Василий Макарович - стр. 27
Городские ребята не любили нас, деревенских, смеялись над нами, презирали. Называли «чертями» (кто черти, так это, по-моему, – они) и «рогалями». Что такое «рогаль», я по сей день не знаю и как-то лень узнавать. Наверно, тот же чёрт – рогатый. В четырнадцать лет презрение очень больно и ясно сознаёшь и уже чувствуешь в себе кое-какую силёнку – она порождает неодолимое желание мстить. Потом, когда освоились, мы обижать себя не давали. Помню, Шуя, крепыш парень, подсадистый и хлёсткий, закатал в лоб одному городскому журавлю, и тот летел – только что не курлыкал. Жарёнок в страшную минуту, когда надо было решиться, решился – схватил нож… Тот, кто стоял против него – тоже с ножом, – очень удивился. И это-то – что он только удивился – толкнуло меня к нему с голыми кулаками. Надо было защищаться – мы защищались. Иногда – так вот – безрассудно, иногда с изобретательностью поразительной.
Но это было потом. Тогда мы шли с сундучками в гору, и с нами вместе – налегке – городские. Они тоже шли поступать. Наши сундучки не давали им покоя.
– Чяво там, Ваня? Сальса шматок да мядку туясок?
– Сейчас раскошелитесь, черти! Всё вытряхнем!
– Гроши-то куда запрятали?.. Куркули, в рот вам пароход!
Откуда она бралась, эта злость – такая осмысленная, не четырнадцатилетняя, обидная? Что, они не знали, что в деревне голодно? У них тут хоть карточки какие-то, о них думают, там – ничего, как хочешь, так выживай. Мы молчали, изумлённые, подавленные столь открытой враждебностью. Проклятый сундучок, в котором не было ни «мядку», ни «сальса», обжигал руку – так бы пустил его вниз с горы.[44]

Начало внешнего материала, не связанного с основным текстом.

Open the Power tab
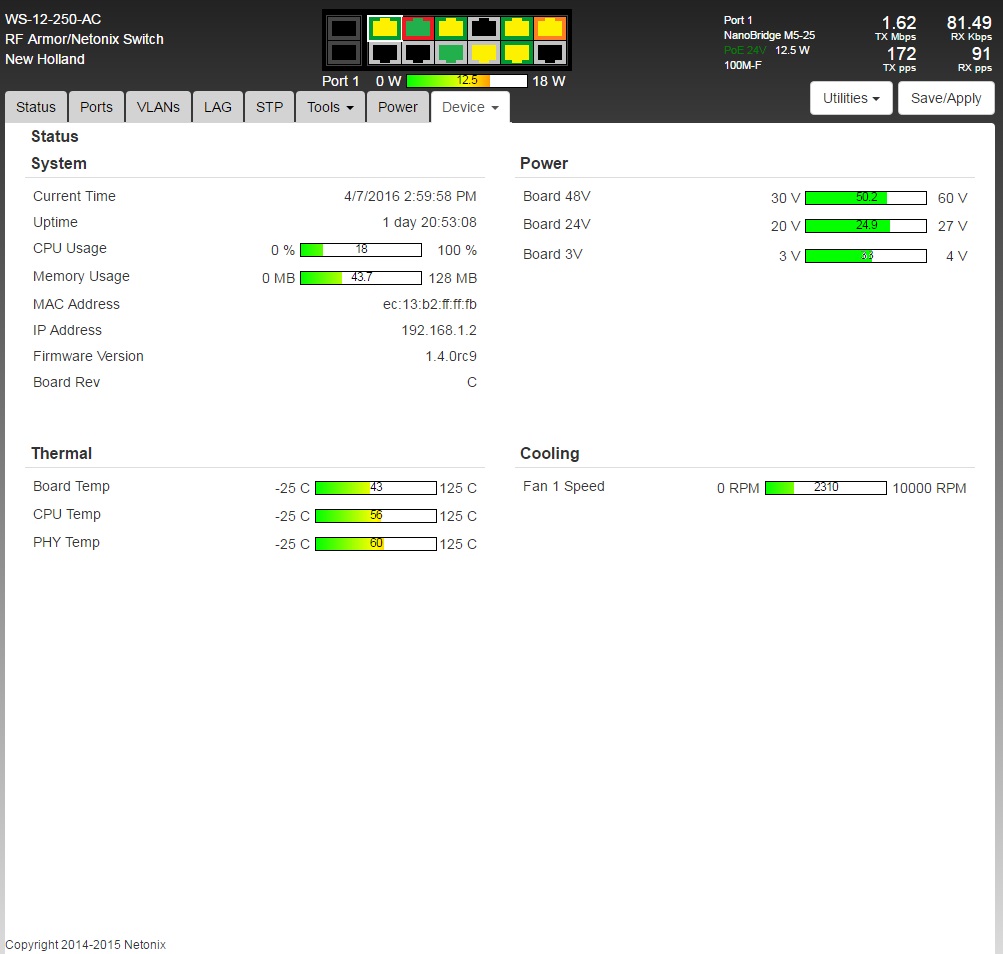Viewport: 1003px width, 954px height. click(x=398, y=107)
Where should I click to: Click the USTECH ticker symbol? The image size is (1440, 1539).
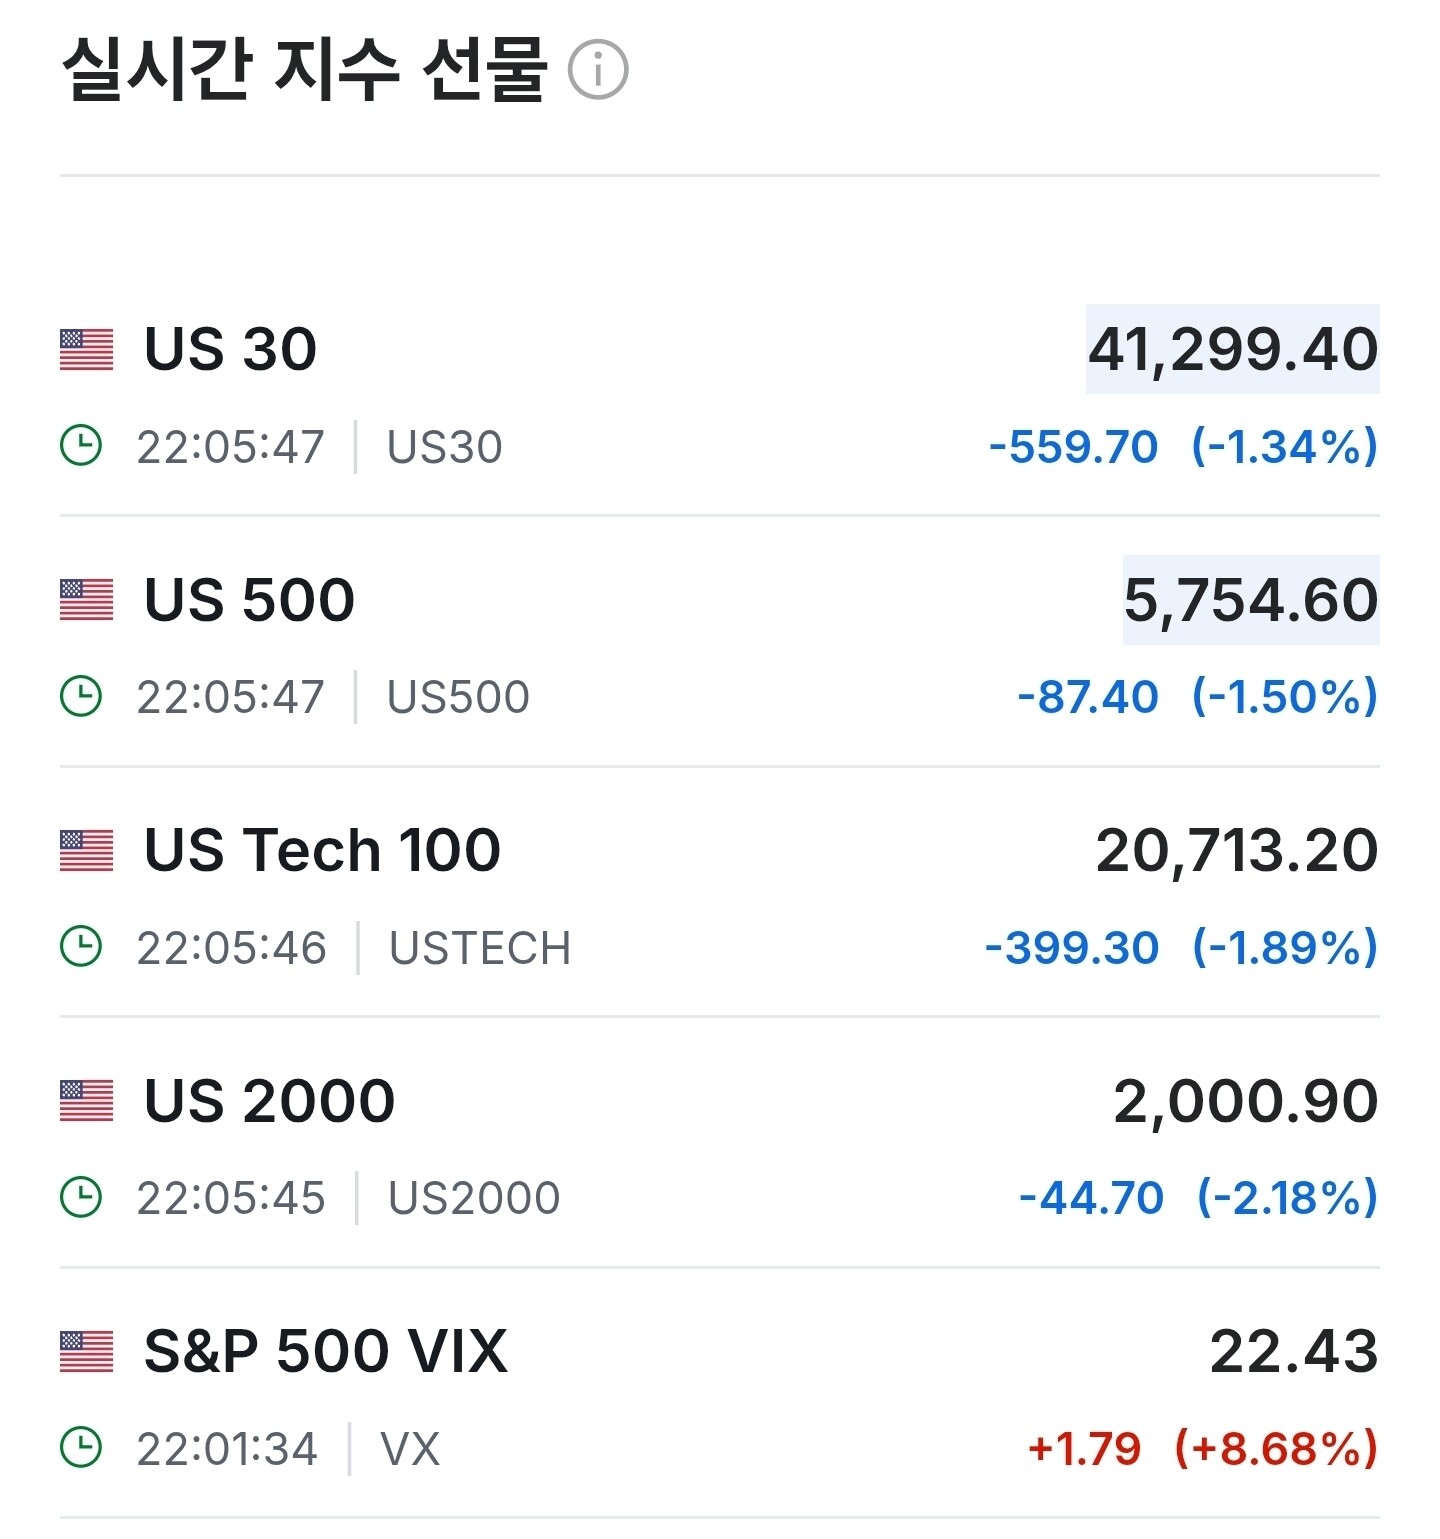point(480,948)
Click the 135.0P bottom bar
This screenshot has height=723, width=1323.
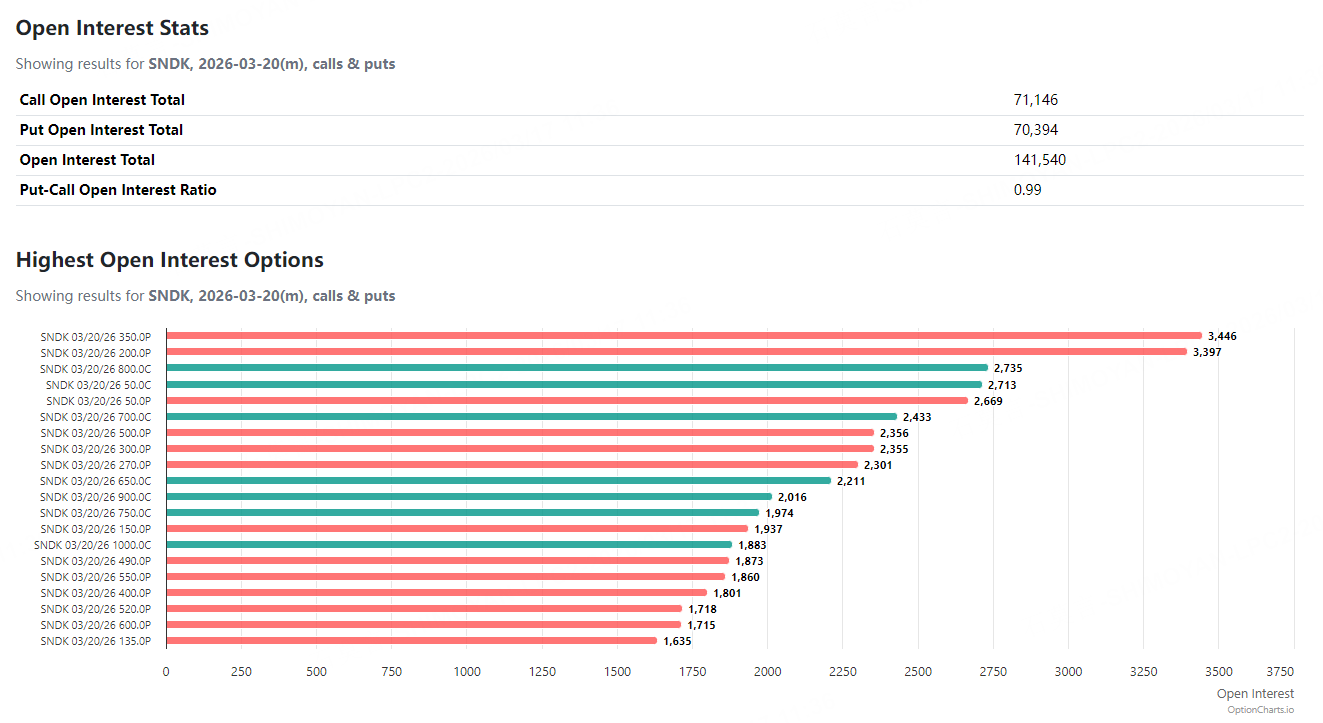(411, 640)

Е.П.: Велик соблазн предположить, что именно тогда у Шукшина и начало складываться противопоставление «деревня-город». Тоже по принципу «свой-чужой». Научили его бийские подростки, хоть спасибо им говори.
Алексей Варламов, автор одной из лучших биографий Шукшина, недавно рассказал мне то, что не успело войти в его книгу: в этом Бийском техникуме русскую литературу преподавал сосланный в мае 1944-го на Алтай член Союза писателей СССР, потрясающий поэт-фронтовик Давид Кугультинов, вся вина которого заключалась в том, что он по национальности – калмык. Вряд ли Шукшин запомнил его. Кугультинова в апреле 1945-го арестовали, он отсидел свою «десятку» в Норильске, но потом стал кумиром калмыцкого народа, калмыцким Пушкиным. Шукшин же техникум через два с половиной года бросил, а вскоре и вовсе Алтай покинул. А вдруг они всё-таки общались – поэт, принятый в союз перед войной, восемнадцати лет, и «книгочей» Шукшин? Мы этого теперь никогда не узна́ем.
М.Г.: А время было суровое – война только что кончилась… Вот что рассказывал соученик Шукшина Александр Борзенков (он же Шуя из процитированного выше рассказа):
В общаге было холодно. Спали на двухъярусных кроватях. Кто-то придумал бросить на второй ярус доски и застелить их тряпьём – получились полати, на которых спали вповалку, чтобы не замёрзнуть. Топили печку, за дровами ходили на Бию, по которой с верховьев к зиме гнали плоты. Разбирать их и таскать брёвна приходилось по колено или по пояс в воде.[45]
Не хватало еды. За еду кололи дрова учителям, убирали снег, топили бани.
Голодные были, как волчата. По карточке 600 граммов хлеба выдавали да в столовой трижды в день – мисочку баланды из гнилой картошки с капустой. А мы ведь росли.